City’s quality care for its residents attracted him to job
Mustang’s incoming new police chief Robert Groseclose is ready to start work on Oct. 31
“I’ve been really excited. I just can’t tell you how excited I am. This is awesome.”
Recently, Groseclose was in town for a uniform fitting, a tour of city hall and the police department.
Groseclose said it didn’t taken long for him to realize how special the City of Mustang is.
He said the city truly has a vision and leaders have made the needed improvements to bring in new businesses and to prepare for the city’s growth.
“It’s amazing,” Groseclose said.
In his interview process, Groseclose said he liked his interaction with City Manager Tim Rooney.
“He is a lot like I am. He seems to genuinely care about the people. That is something that is really hard to find.”

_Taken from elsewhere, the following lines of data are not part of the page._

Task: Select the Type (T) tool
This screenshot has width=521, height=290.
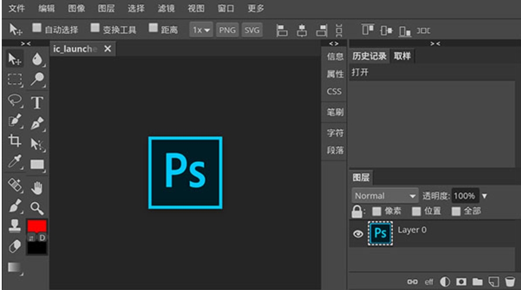Action: pos(37,103)
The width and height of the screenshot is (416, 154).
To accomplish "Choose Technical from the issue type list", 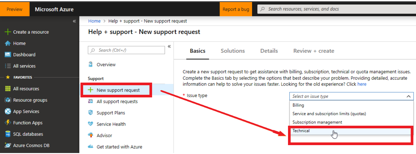I will (x=301, y=131).
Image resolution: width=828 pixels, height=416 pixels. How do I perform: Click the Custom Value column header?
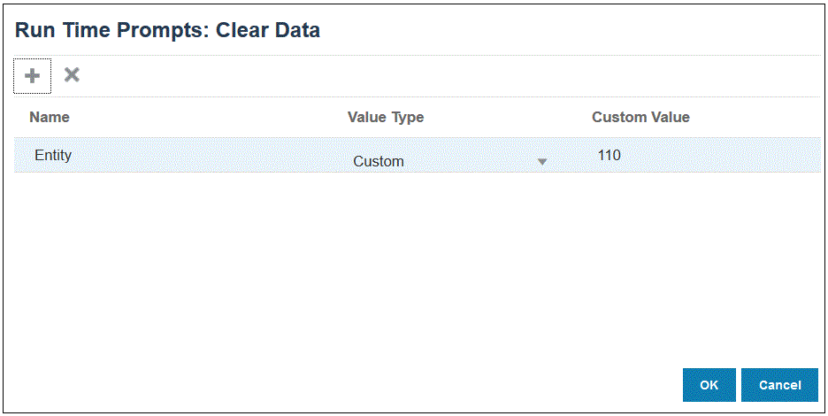click(640, 117)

Rooney’s recent award as one of the state’s top city managers also caught Groseclose’s eye.
“I feel like I am going to work for a really high quality of people and that’s important to me – to work for people that really care.”
Groseclose says that as chief, he will bring to the table his experience, positive attitude, genuine care and concern for the people of Mustang.
“My job is to make the officers’ job easier and better. Their job is to protect the people of Mustang and as chief I have to make that job a lot easier.”
Groseclose will be welcomed to the community in a brief reception before the 6 p.m. Nov. 1 council meeting where he will be officially sworn in as chief.
Since he was 20 years old, Groseclose has worked in law enforcement. He started his career in Forest Park and has worked as a sheriff’s deputy and police chief. His current role is head of security for St. Anthony network of hospitals.
“My whole life I always wanted to be a policeman. I have felt an obligation to serve, to give back to my community and the world.”
Both of his grandfathers were in World War II and served in the military. “I have always had the desire to do for other and give back.”
“It gives me personal satisfaction.”
Groseclose served on a task force with the FBI for a few years, he said. “It was a long two years but it was a lot of fun and I learned alot.”
The new chief resides in eastern Oklahoma county with his wife of seven years, Rachel and two kids, ages 8 and 12.
They have a farm with his wife raising 40 chickens, six ducks, six dogs and four cats.
“Our house is kind of like a giant petting zoo.”